Pixel coordinate grounding data

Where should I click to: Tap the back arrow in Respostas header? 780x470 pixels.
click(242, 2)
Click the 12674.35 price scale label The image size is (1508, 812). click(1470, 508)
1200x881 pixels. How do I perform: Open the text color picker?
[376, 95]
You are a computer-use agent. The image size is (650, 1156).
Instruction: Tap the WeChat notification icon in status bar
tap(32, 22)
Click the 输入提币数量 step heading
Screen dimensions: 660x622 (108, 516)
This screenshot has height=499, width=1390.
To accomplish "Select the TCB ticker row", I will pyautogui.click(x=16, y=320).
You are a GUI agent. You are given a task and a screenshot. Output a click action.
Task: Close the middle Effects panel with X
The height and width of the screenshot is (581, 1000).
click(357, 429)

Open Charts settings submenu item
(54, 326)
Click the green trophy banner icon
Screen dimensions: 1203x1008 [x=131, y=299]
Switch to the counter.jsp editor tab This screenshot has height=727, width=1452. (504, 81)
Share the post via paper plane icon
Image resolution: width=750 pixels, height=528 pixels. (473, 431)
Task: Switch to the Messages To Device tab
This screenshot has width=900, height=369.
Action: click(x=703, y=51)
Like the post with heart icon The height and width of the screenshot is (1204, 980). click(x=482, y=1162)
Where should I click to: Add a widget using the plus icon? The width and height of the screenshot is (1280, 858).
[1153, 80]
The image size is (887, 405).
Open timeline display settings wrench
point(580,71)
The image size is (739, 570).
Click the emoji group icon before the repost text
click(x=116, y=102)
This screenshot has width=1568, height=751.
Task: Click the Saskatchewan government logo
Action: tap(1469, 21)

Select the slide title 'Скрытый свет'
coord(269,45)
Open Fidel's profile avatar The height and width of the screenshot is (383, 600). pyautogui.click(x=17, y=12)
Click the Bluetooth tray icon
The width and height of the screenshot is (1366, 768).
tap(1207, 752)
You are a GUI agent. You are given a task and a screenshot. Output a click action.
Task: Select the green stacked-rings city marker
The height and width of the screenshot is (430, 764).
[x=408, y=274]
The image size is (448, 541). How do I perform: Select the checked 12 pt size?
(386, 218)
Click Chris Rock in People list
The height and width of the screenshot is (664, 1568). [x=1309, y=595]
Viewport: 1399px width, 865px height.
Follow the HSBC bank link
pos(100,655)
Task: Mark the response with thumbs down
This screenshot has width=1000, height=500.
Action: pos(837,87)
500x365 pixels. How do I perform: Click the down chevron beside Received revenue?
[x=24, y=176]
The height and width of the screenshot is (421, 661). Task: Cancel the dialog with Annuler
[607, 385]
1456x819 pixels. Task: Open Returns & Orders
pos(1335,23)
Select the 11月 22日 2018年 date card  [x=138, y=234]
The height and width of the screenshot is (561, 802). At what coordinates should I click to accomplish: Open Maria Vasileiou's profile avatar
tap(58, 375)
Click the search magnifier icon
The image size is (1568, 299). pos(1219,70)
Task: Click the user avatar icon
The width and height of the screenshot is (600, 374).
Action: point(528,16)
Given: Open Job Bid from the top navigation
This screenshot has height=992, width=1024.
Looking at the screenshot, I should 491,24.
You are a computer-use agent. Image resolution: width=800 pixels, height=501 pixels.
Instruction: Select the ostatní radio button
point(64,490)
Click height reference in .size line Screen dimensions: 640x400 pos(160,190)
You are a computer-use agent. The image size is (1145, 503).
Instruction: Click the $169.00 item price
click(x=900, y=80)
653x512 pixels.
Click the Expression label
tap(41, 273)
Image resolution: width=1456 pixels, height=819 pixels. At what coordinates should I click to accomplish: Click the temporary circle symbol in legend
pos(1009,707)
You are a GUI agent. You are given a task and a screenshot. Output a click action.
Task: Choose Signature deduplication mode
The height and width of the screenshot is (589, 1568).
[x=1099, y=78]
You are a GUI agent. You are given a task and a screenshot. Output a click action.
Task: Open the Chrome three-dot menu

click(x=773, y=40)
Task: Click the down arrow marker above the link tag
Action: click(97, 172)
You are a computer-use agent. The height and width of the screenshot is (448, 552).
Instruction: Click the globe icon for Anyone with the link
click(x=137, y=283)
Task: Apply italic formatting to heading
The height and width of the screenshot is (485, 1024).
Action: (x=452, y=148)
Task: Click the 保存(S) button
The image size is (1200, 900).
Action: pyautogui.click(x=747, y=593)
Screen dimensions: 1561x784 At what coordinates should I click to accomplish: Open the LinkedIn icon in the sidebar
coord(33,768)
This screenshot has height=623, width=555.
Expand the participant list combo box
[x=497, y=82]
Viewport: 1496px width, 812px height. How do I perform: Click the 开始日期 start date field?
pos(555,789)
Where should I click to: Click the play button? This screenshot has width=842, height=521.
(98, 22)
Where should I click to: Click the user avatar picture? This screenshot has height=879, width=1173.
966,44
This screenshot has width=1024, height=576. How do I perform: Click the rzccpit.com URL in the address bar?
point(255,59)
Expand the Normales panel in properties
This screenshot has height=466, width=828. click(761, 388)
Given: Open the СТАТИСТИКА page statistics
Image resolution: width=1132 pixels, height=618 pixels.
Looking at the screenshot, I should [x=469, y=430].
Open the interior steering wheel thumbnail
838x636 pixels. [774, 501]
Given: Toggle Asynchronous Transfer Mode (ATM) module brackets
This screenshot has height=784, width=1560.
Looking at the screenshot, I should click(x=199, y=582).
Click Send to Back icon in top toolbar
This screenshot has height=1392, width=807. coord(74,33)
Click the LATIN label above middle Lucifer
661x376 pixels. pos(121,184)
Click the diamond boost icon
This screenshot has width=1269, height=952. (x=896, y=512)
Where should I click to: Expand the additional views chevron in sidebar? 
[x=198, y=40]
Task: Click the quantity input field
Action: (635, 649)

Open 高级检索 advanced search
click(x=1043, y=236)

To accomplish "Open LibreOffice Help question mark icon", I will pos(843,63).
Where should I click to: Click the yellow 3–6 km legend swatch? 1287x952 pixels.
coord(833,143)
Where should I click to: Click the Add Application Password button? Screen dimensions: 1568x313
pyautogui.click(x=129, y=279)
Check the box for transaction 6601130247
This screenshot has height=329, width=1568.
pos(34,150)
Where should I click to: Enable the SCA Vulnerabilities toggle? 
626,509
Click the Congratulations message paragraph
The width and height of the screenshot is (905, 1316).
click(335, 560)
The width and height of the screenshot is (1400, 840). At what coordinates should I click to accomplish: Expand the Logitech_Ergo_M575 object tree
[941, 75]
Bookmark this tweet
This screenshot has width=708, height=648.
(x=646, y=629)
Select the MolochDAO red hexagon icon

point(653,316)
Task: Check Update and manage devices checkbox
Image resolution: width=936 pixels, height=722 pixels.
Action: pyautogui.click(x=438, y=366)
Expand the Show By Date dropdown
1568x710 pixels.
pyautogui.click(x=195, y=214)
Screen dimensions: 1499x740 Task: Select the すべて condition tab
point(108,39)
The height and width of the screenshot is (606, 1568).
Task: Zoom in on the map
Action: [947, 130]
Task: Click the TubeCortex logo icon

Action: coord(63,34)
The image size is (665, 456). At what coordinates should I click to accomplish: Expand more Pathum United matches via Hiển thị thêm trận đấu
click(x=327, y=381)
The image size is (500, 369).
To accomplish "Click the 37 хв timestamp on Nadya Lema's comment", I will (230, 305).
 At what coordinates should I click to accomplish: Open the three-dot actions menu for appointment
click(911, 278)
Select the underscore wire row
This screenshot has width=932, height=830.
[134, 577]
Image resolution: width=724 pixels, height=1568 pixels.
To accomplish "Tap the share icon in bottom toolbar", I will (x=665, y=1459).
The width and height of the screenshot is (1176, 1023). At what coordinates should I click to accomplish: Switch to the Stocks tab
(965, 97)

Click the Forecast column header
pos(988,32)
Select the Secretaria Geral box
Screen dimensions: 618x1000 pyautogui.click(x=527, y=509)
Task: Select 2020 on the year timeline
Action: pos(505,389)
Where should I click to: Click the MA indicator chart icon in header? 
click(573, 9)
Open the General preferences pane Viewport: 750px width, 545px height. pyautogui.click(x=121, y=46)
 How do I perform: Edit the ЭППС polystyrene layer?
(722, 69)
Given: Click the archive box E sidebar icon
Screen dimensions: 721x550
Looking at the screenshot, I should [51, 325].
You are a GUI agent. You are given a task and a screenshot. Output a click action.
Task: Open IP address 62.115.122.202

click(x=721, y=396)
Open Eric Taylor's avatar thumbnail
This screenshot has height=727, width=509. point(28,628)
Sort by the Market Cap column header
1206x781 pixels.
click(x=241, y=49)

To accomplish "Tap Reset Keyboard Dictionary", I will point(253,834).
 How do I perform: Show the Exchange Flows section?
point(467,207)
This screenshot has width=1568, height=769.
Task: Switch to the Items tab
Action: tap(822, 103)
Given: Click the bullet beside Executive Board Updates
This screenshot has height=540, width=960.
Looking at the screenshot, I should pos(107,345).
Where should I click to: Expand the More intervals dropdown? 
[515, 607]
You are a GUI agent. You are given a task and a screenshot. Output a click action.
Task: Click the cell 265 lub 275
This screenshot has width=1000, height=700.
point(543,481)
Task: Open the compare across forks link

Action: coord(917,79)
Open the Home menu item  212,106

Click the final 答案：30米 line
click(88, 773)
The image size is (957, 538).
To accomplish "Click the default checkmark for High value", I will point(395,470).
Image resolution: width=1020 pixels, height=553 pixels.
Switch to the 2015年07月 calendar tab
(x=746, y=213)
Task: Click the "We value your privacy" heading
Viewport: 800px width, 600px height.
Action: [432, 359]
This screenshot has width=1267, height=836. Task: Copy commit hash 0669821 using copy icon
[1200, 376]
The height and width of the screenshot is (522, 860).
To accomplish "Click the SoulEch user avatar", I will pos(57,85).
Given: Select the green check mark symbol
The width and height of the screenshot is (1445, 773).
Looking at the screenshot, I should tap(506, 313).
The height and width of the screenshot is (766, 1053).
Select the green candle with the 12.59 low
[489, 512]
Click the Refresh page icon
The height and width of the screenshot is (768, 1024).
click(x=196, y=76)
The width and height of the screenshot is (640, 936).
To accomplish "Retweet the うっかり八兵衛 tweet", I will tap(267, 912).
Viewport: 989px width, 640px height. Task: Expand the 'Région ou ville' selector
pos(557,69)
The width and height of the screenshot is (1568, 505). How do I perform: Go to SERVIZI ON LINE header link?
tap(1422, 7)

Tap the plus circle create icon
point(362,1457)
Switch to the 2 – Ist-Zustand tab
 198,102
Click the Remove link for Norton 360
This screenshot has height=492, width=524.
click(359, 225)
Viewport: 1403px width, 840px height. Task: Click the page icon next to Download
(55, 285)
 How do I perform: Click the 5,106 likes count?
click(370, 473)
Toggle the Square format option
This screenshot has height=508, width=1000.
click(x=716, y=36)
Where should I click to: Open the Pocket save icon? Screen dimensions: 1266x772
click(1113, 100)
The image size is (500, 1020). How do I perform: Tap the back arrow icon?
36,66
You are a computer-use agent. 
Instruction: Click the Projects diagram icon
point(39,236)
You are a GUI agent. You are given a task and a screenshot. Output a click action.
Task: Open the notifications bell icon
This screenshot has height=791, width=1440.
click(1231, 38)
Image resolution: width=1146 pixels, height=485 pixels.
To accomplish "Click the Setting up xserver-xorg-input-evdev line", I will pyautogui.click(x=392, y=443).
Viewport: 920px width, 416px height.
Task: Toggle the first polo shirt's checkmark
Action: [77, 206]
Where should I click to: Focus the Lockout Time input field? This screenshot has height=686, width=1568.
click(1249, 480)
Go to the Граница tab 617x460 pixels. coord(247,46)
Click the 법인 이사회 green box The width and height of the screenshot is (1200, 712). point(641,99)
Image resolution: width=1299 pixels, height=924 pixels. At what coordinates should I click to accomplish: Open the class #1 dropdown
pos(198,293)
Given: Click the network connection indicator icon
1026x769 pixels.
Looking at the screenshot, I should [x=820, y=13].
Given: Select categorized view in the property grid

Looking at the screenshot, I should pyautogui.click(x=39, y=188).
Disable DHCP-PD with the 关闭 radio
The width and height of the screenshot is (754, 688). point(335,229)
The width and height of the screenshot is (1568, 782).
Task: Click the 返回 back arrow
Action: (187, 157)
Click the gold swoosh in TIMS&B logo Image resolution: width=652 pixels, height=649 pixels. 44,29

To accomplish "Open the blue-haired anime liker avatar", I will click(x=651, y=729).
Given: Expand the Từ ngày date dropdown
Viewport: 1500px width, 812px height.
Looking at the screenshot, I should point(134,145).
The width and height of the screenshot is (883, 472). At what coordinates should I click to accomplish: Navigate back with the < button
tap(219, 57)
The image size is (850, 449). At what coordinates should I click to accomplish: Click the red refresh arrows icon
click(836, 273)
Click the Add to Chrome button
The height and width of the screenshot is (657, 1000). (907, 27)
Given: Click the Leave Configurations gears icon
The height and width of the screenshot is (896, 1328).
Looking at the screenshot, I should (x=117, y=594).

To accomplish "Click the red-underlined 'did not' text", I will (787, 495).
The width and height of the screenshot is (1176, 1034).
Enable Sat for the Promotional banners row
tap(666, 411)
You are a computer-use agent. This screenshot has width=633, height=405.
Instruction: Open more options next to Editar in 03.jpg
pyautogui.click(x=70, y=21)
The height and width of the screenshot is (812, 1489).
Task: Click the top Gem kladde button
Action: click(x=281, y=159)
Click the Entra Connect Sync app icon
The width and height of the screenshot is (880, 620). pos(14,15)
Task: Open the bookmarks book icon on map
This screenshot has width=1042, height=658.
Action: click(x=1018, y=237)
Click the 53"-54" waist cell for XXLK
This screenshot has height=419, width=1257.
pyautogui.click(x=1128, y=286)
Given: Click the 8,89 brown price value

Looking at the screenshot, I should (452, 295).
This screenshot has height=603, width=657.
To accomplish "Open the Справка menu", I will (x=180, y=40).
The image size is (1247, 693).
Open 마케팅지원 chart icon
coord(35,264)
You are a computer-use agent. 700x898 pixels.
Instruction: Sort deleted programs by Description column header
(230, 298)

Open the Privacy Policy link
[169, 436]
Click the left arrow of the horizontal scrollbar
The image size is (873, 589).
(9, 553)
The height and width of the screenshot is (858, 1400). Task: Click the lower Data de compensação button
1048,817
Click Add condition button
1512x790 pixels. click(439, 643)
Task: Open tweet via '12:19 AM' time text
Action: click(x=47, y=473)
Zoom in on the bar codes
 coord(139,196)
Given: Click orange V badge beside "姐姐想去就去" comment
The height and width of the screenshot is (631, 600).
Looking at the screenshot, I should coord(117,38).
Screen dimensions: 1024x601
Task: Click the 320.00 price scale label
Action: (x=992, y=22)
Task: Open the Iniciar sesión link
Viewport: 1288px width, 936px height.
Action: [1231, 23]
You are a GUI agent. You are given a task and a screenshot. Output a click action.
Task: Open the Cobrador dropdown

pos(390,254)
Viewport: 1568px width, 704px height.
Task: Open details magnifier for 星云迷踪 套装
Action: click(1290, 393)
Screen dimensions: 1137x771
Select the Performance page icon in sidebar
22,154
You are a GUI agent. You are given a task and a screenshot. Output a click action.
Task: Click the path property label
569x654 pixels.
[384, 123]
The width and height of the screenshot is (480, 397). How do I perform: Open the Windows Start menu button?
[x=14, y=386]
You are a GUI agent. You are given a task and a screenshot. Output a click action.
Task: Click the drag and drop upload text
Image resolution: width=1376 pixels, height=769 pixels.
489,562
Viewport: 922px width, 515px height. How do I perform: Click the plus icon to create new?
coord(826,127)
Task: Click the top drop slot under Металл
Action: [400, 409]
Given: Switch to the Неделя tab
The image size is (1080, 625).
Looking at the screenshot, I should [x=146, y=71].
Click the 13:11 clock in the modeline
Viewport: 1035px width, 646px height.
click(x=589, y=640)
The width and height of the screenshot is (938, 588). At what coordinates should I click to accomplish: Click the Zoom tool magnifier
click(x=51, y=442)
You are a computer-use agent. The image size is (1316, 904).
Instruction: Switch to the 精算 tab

WHAT TO WORK ON: Lines that hold the word "computer" are the ones to copy from the entries above.

REPLY TO THE TASK:
You are a computer-use agent. The image size is (650, 1156).
You are a computer-use agent. Image resolution: width=800 pixels, height=501 pixels.
You are a computer-use agent. The image size is (1145, 503).
You are a computer-use agent. The height and width of the screenshot is (448, 552).
You are a computer-use agent. 
You are a computer-use agent. This screenshot has width=633, height=405.
You are a computer-use agent. 700x898 pixels.
You are a computer-use agent. The image size is (1316, 904).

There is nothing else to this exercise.